The epistolary tradition ran forward through Cicero's voluminous correspondence, through Paul's (sometimes forged) letters to the early churches, through Abélard and Héloïse, through the great letter-writers of the Enlightenment, through the correspondence of everyone who has ever been separated from someone they loved and had no other recourse but to put words on a surface and trust that the surface would travel. The structure of modern email—greeting, body, closing—descends directly from Greco-Roman epistolary convention. We are still writing the same letter.

Email existed before the World Wide Web. It will outlast the algorithmic feed. One of the most lovely things I get in my inbox is a personalized email written by a fellow webcrafter and blogger on the IndieWeb. A response to something I've written or just a hello.

You have nothing to lose by emailing someone your thoughts. The worst case is they don't respond. The best case is you have a new friend. A real connection to another human, made in one of the oldest ways we have.

Our Dionysian Impulse

As we voyage further into the machinery of billionaire-funded, RAM-devouring data centres and impossible capital valuations, we shall find ourselves drawn to the messy, raw, and skewed. Mistakes are revered, becoming gravitational.

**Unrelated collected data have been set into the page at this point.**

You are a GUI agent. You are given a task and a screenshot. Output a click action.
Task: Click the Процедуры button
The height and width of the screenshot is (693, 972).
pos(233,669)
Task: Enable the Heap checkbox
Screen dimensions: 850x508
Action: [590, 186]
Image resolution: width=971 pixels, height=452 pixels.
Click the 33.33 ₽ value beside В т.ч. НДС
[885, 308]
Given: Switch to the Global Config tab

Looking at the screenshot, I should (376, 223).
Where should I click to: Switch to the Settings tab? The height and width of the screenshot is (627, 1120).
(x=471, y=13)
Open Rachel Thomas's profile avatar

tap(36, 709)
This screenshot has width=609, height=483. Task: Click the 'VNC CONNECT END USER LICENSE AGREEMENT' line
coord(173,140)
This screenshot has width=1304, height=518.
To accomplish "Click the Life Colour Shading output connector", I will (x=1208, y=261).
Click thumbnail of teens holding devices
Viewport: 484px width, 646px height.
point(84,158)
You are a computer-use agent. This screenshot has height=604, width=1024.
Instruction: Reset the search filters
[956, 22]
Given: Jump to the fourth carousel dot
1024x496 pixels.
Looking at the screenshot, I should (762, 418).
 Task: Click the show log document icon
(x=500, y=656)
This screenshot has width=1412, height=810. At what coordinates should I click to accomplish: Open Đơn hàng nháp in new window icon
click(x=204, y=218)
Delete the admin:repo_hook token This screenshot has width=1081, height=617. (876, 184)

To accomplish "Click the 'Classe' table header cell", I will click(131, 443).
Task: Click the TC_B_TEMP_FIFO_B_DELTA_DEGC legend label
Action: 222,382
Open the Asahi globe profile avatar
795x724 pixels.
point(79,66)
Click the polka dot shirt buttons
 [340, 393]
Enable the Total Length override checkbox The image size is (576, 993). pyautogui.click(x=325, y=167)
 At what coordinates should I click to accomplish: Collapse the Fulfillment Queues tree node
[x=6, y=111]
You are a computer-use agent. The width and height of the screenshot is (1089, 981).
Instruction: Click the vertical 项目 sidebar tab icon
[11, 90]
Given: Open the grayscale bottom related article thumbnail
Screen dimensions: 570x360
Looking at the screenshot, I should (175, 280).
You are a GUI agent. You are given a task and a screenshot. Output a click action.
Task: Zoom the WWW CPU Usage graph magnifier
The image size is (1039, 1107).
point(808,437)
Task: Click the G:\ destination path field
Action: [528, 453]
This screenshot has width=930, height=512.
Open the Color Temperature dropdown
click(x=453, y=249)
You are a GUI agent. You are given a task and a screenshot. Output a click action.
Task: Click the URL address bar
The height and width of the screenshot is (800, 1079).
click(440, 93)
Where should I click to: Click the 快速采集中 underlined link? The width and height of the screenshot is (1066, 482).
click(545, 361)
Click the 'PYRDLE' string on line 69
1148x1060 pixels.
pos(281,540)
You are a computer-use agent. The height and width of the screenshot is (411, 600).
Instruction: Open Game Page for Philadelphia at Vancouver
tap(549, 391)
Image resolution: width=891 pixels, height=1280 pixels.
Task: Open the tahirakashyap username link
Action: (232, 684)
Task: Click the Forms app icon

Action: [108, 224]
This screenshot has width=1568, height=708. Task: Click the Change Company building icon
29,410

Friedrich Nietzsche, who I've written about before, gave us a framework explaining this in The Birth of Tragedy (1872).

He distinguished between two fundamental artistic impulses. The Apollonian, named for the god of order, light, and reason—structured, formal, dreamlike in its coherence, imposing form on the chaos of experience; and the Dionysian, named for the god of wine and ecstasy—chaotic, passionate, dissolving the borders of individual selfhood into something larger and more primal. Nietzsche saw that Western culture, since Socrates, has been systematically biased toward the Apollonian. Toward the ordered, the rational, the individuated, all at the expense of vitality. Art that only dreams, never intoxicates, becomes what he called "corpselike." I do not think Nietzsche could have anticipated that Apollonian culture would best run on NVIDIA chips.

WGSN's recent fashion analysis for A/W 2026/27 coined the "Renaissance of Real." Designers are leaning into visible stitching, raw-edge tailoring, and construction lines deliberately unhidden. The maker's hand, once concealed behind immaculate finishing, is now a point of value. Fashionista reported that "shoppers are increasingly drawn to pieces that feel human: visibly worked, slightly imperfect and rich with story and process." Prada staged what Miuccia called "a reaction to the first season of artificial intelligence." Tod's ran an "Artisanal Intelligence" campaign showcasing the hands of its craftspeople. Design observers are calling this response to AI homogenization "algorithmic sameness." We have visual fatigue. Every output, trained on the same data, clusters around the same soft gradients, the same balanced compositions, the same piss-average geometry.

"Perfection is increasingly no great distinguisher." When AI can generate beautiful in seconds, beautiful stops meaning anything. Charli XCX, for example, understood this. Brat's cover with the aggressively unfinished, visually unpleasant green was a wonderful Dionysian act.

Generative AI is the most Apollonian technology ever built. Trained on the totality of what humans have expressed, the only thing that can be created is the statistical centre of that expression, the mean of all our voices. It generates beautiful, coherent, structured outputs, but it cannot intoxicate. It cannot write a letter that makes someone sob on a subway platform. It produces the dream without the drunkenness, form without rapture, the beautiful illusion with nothing beneath it.

The Dionysian is rising. Suppression always creates pressure. The messy typo-ridden comment, raw-edge blazer, threads left hanging, chicken-scratch. Symptoms of cultural immune response. The body of human creativity rejecting the mechanical transplant.

The Internet, at its best, is a Dionysian project. Chaotic, border-dissolving, weirdly intimate, full of people finding each other across vast distances. Pressing strange, specific voices into the dark.

Data centres will never be able to generate you. The words you'd actually type, imperfectly, into a comment box because you experienced something moving. Write and send that comment.